The King of the Hill Quotes Page: "Won't You Pimai Neighbor?"
Quotes from "Won't You Pimai Neighbor?"
KAHN: Okay, this very simple. You all come to my big Pimai party, get out of your stinking pigpens for a night, see what it's like to live in a Pottery Barn catalogue.
HANK: So Kahn's party is for real. I'm gonna R.S.V.P. I'm not going.
BOBBY: Your dad's days of hating me are coming to a close. Who can hate a kid who can Charleston?
PEGGY: Let's practice. I'll be Kahn. A-hem: You are a dumb redneck!
KAHN: They are coming to our party, and Ted says they are bringing along important monks.
KAHN: These monks are looking for reborn spirit of some lama, name of Lama Sanglug.
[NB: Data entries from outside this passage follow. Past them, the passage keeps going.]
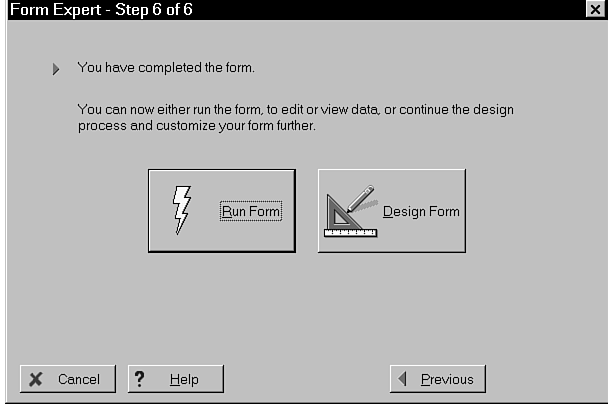Click the X icon beside Cancel
This screenshot has width=608, height=404.
coord(36,379)
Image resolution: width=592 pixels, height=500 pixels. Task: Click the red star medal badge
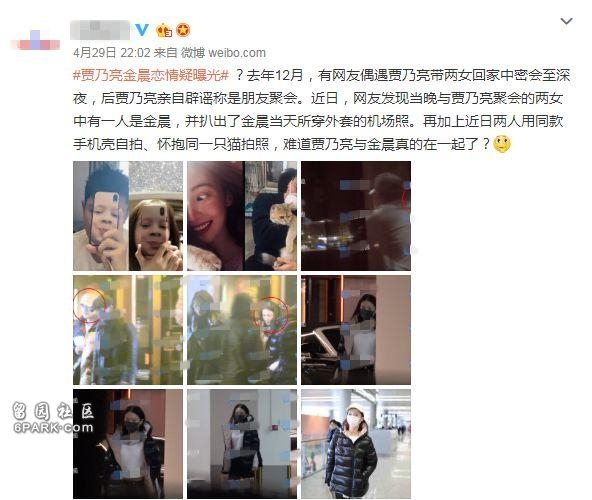(x=183, y=30)
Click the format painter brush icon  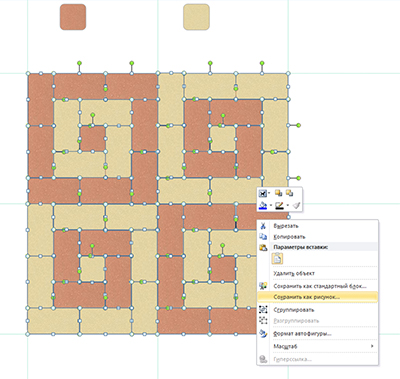(x=297, y=206)
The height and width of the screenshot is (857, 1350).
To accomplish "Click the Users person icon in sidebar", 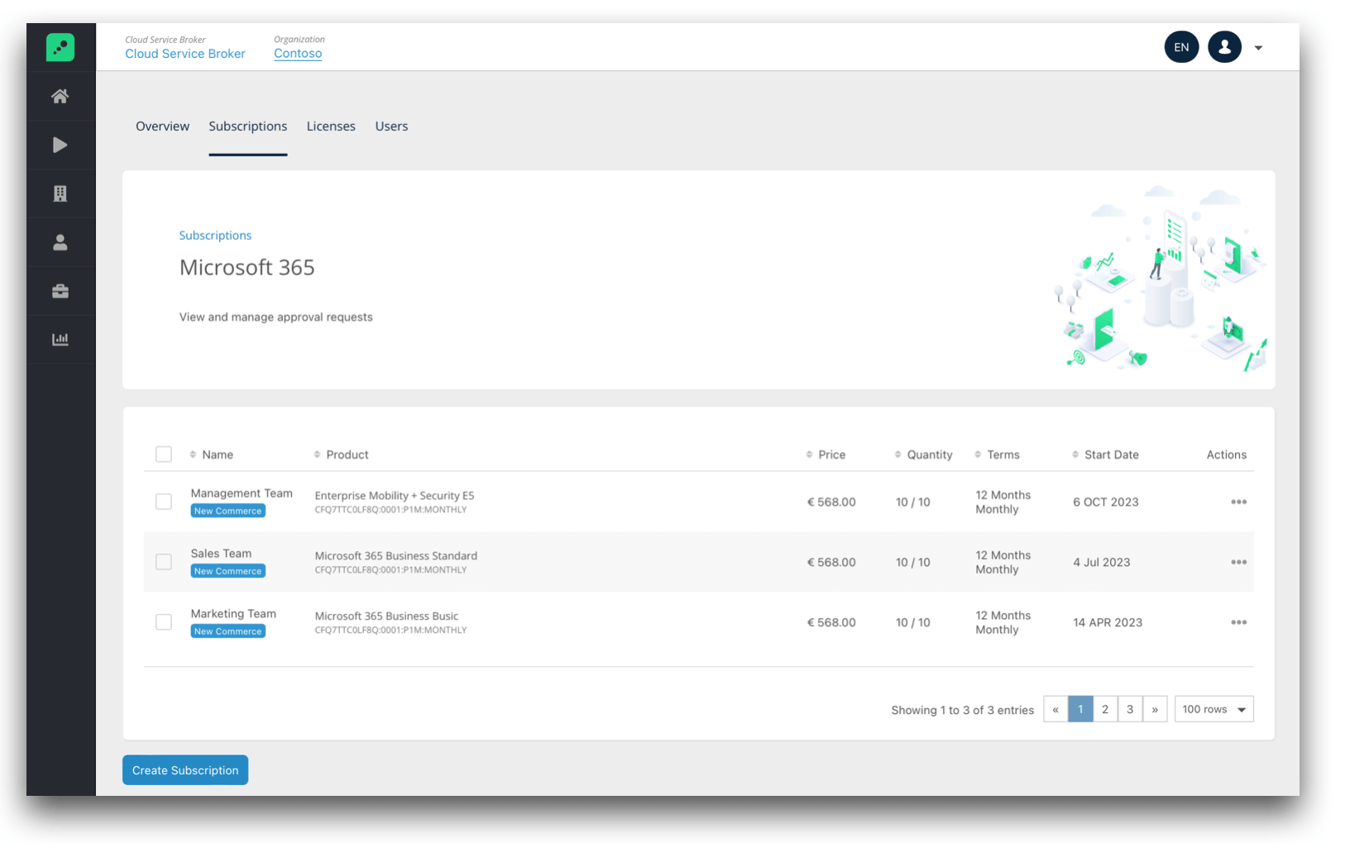I will pos(60,242).
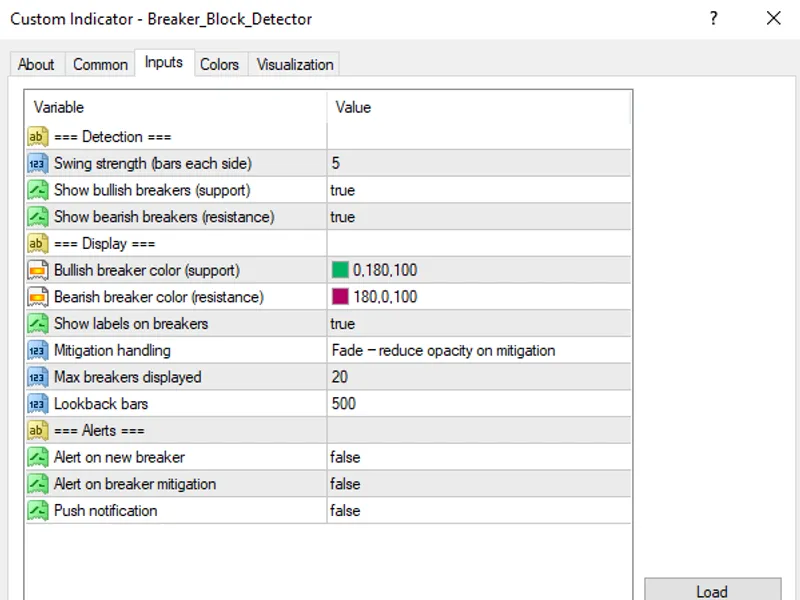800x600 pixels.
Task: Pick the green bullish breaker color swatch
Action: point(340,269)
Lesser-known lama, but still spiritual bigshot any way you slice it.
CONNIE: What makes everyone so sure that Chane's the lama?
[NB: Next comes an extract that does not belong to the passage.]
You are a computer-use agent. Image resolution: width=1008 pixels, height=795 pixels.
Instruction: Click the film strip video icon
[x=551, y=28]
TED: Okay, son, you the lama! You the lama!
MINH: Get out of my way, redneck! It's test time!
HANK: The Buddhist monks think Bobby's a holy man. Now that's just sad.
HANK: No way. No got-dang way!
REVEREND STROUP: Bobby, do ya love Jesus?
BOBBY: Let the wind take the world away. What do you hear inside, Connie?
PEGGY (reading a bumper sticker): "My child is on the honor roll at Westview Elementary." Oh, yeah? Well, my child is God to billions of Asians!
CHANE: I'm glad I'm not the lama. The Chane Train stops for the ladies.
BILL: So, how long you been celibate?
JUNIOR MONK: There is a Buddhist saying: "As the wheel follows the ox that draws the cart, the wind cannot overturn a mountain."
KAHN: There, there, Kahn Jr. We know how you must feel, but really, you just dodged a chubby white bullet.
HANK: Lord? Hank Hill here, Methodist. Sorry about missing the homeless prayer service. Now, about Bobby, I'm pretty sure we're on the same page about this lama thing. I was kind of hoping you could have him fail this test tomorrow, you know, like you've had him fail so many tests in the past. Oh, and the starving kids. Gotta go, amen.
BOBBY: I can pick anything I see on this rug?
MONK # 1: But that was Sanglug's mirror.